▸ **Work to complete**: Transcribe the data exactly.

Saved data entries:
....

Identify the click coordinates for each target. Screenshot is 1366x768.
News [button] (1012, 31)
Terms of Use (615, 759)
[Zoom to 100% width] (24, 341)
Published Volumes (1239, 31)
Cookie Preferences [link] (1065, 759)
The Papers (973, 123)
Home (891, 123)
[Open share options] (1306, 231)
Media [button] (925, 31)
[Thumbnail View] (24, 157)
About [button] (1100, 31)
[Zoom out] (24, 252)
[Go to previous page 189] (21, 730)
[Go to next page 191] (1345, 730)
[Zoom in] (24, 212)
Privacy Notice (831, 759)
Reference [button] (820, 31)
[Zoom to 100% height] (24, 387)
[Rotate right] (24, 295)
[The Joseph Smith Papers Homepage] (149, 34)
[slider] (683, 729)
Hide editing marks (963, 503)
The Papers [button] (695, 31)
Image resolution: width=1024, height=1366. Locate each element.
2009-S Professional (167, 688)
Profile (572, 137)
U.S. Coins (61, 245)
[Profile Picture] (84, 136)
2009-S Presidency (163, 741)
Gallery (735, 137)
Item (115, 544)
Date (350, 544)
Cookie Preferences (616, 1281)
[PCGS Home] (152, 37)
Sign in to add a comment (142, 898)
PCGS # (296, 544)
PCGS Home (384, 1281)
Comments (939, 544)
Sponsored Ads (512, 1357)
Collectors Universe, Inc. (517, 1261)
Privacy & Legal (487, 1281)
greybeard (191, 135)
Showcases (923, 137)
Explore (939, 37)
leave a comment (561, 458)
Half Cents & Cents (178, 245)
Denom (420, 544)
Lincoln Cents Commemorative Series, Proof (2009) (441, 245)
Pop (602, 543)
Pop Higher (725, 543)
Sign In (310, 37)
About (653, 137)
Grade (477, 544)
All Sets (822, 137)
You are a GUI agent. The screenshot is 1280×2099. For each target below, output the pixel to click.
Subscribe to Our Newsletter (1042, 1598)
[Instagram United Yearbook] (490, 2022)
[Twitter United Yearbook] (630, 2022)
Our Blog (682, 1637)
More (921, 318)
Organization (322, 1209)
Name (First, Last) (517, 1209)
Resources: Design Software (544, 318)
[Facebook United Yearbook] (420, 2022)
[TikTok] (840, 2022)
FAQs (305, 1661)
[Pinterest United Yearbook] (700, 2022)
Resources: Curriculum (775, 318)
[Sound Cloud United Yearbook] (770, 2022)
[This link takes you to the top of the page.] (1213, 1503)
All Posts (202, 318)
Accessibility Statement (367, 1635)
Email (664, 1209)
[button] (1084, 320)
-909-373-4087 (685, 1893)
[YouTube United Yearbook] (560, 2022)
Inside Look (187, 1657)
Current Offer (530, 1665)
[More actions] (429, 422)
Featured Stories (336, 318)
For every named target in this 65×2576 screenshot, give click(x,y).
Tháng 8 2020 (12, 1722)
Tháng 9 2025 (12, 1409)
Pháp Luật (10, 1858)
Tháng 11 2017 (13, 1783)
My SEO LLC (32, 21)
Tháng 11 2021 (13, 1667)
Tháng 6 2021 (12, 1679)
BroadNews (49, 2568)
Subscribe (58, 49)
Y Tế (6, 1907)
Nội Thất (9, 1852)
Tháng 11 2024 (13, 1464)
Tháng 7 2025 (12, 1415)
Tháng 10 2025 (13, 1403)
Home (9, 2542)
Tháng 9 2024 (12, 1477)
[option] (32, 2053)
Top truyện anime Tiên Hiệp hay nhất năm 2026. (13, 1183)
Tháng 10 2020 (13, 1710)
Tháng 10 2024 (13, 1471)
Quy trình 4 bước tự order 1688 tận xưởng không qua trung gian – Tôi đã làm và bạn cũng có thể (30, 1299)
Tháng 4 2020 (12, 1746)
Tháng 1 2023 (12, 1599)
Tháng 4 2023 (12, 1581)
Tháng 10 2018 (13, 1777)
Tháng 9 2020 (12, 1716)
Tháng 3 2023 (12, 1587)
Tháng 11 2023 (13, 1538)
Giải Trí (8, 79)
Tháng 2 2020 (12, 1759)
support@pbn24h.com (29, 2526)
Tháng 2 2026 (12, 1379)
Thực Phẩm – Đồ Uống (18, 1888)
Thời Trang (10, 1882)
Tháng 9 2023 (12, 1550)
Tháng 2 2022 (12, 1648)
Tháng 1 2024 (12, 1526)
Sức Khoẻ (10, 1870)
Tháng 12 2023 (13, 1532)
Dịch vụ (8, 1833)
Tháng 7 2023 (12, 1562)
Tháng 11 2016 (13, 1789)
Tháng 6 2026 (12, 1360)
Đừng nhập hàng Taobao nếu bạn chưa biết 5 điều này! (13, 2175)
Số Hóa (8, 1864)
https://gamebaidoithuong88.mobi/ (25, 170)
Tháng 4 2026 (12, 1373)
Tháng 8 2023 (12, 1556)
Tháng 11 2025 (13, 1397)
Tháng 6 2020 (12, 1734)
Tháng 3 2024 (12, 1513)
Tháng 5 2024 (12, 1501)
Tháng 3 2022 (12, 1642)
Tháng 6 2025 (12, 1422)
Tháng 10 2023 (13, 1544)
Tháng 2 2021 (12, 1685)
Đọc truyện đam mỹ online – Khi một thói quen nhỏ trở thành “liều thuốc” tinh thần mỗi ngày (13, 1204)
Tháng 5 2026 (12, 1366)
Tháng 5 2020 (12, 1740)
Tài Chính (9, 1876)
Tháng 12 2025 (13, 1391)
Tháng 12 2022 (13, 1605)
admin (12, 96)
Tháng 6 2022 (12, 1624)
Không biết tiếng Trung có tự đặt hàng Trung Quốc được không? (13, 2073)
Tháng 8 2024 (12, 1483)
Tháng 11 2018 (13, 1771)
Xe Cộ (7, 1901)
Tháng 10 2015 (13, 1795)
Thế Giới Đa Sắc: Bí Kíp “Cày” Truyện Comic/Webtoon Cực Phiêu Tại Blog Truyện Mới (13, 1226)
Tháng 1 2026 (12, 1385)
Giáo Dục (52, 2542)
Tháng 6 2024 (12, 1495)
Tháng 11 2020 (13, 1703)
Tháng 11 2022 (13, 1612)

....

▸ **Task solution**:
Identify the click coordinates for each target. Screenshot is 1366x768.
News [button] (1012, 31)
Terms of Use (615, 759)
[Zoom to 100% width] (24, 341)
Published Volumes (1239, 31)
Cookie Preferences [link] (1065, 759)
The Papers (973, 123)
Home (891, 123)
[Open share options] (1306, 231)
Media [button] (925, 31)
[Thumbnail View] (24, 157)
About [button] (1100, 31)
[Zoom out] (24, 252)
[Go to previous page 189] (21, 730)
[Go to next page 191] (1345, 730)
[Zoom in] (24, 212)
Privacy Notice (831, 759)
Reference [button] (820, 31)
[Zoom to 100% height] (24, 387)
[Rotate right] (24, 295)
[The Joseph Smith Papers Homepage] (149, 34)
[slider] (683, 729)
Hide editing marks (963, 503)
The Papers [button] (695, 31)
Image resolution: width=1024, height=1366. Locate each element.
2009-S Professional (167, 688)
Profile (572, 137)
U.S. Coins (61, 245)
[Profile Picture] (84, 136)
2009-S Presidency (163, 741)
Gallery (735, 137)
Item (115, 544)
Date (350, 544)
Cookie Preferences (616, 1281)
[PCGS Home] (152, 37)
Sign in to add a comment (142, 898)
PCGS # (296, 544)
PCGS Home (384, 1281)
Comments (939, 544)
Sponsored Ads (512, 1357)
Collectors Universe, Inc. (517, 1261)
Privacy & Legal (487, 1281)
greybeard (191, 135)
Showcases (923, 137)
Explore (939, 37)
leave a comment (561, 458)
Half Cents & Cents (178, 245)
Denom (420, 544)
Lincoln Cents Commemorative Series, Proof (2009) (441, 245)
Pop (602, 543)
Pop Higher (725, 543)
Sign In (310, 37)
About (653, 137)
Grade (477, 544)
All Sets (822, 137)
You are a GUI agent. The screenshot is 1280×2099. For each target below, output the pixel to click.
Subscribe to Our Newsletter (1042, 1598)
[Instagram United Yearbook] (490, 2022)
[Twitter United Yearbook] (630, 2022)
Our Blog (682, 1637)
More (921, 318)
Organization (322, 1209)
Name (First, Last) (517, 1209)
Resources: Design Software (544, 318)
[Facebook United Yearbook] (420, 2022)
[TikTok] (840, 2022)
FAQs (305, 1661)
[Pinterest United Yearbook] (700, 2022)
Resources: Curriculum (775, 318)
[Sound Cloud United Yearbook] (770, 2022)
[This link takes you to the top of the page.] (1213, 1503)
All Posts (202, 318)
Accessibility Statement (367, 1635)
Email (664, 1209)
[button] (1084, 320)
-909-373-4087 (685, 1893)
[YouTube United Yearbook] (560, 2022)
Inside Look (187, 1657)
Current Offer (530, 1665)
[More actions] (429, 422)
Featured Stories (336, 318)
For every named target in this 65×2576 screenshot, give click(x,y).
Tháng 8 2020 (12, 1722)
Tháng 9 2025 (12, 1409)
Pháp Luật (10, 1858)
Tháng 11 2017 (13, 1783)
My SEO LLC (32, 21)
Tháng 11 2021 (13, 1667)
Tháng 6 2021 (12, 1679)
BroadNews (49, 2568)
Subscribe (58, 49)
Y Tế (6, 1907)
Nội Thất (9, 1852)
Tháng 11 2024 (13, 1464)
Tháng 7 2025 (12, 1415)
Tháng 10 2025 (13, 1403)
Home (9, 2542)
Tháng 9 2024 (12, 1477)
[option] (32, 2053)
Top truyện anime Tiên Hiệp hay nhất năm 2026. (13, 1183)
Tháng 10 2020 (13, 1710)
Tháng 10 2024 (13, 1471)
Quy trình 4 bước tự order 1688 tận xưởng không qua trung gian – Tôi đã làm và bạn cũng có thể (30, 1299)
Tháng 4 2020 (12, 1746)
Tháng 1 2023 (12, 1599)
Tháng 4 2023 (12, 1581)
Tháng 10 2018 (13, 1777)
Tháng 9 2020 (12, 1716)
Tháng 3 2023 (12, 1587)
Tháng 11 2023 (13, 1538)
Giải Trí (8, 79)
Tháng 2 2020 (12, 1759)
support@pbn24h.com (29, 2526)
Tháng 2 2026 (12, 1379)
Thực Phẩm – Đồ Uống (18, 1888)
Thời Trang (10, 1882)
Tháng 9 2023 (12, 1550)
Tháng 2 2022 (12, 1648)
Tháng 1 2024 (12, 1526)
Sức Khoẻ (10, 1870)
Tháng 12 2023 (13, 1532)
Dịch vụ (8, 1833)
Tháng 7 2023 (12, 1562)
Tháng 11 2016 (13, 1789)
Tháng 6 2026 (12, 1360)
Đừng nhập hàng Taobao nếu bạn chưa biết 5 điều này! (13, 2175)
Số Hóa (8, 1864)
https://gamebaidoithuong88.mobi/ (25, 170)
Tháng 4 2026 (12, 1373)
Tháng 8 2023 (12, 1556)
Tháng 11 2025 (13, 1397)
Tháng 6 2020 (12, 1734)
Tháng 3 2024 (12, 1513)
Tháng 5 2024 (12, 1501)
Tháng 3 2022 (12, 1642)
Tháng 6 2025 (12, 1422)
Tháng 10 2023 (13, 1544)
Tháng 2 2021 (12, 1685)
Đọc truyện đam mỹ online – Khi một thói quen nhỏ trở thành “liều thuốc” tinh thần mỗi ngày (13, 1204)
Tháng 5 2026 (12, 1366)
Tháng 5 2020 (12, 1740)
Tài Chính (9, 1876)
Tháng 12 2025 (13, 1391)
Tháng 12 2022 (13, 1605)
admin (12, 96)
Tháng 6 2022 (12, 1624)
Không biết tiếng Trung có tự đặt hàng Trung Quốc được không? (13, 2073)
Tháng 8 2024 (12, 1483)
Tháng 11 2018 (13, 1771)
Xe Cộ (7, 1901)
Tháng 10 2015 (13, 1795)
Thế Giới Đa Sắc: Bí Kíp “Cày” Truyện Comic/Webtoon Cực Phiêu Tại Blog Truyện Mới (13, 1226)
Tháng 1 2026 (12, 1385)
Giáo Dục (52, 2542)
Tháng 6 2024 (12, 1495)
Tháng 11 2020 (13, 1703)
Tháng 11 2022 (13, 1612)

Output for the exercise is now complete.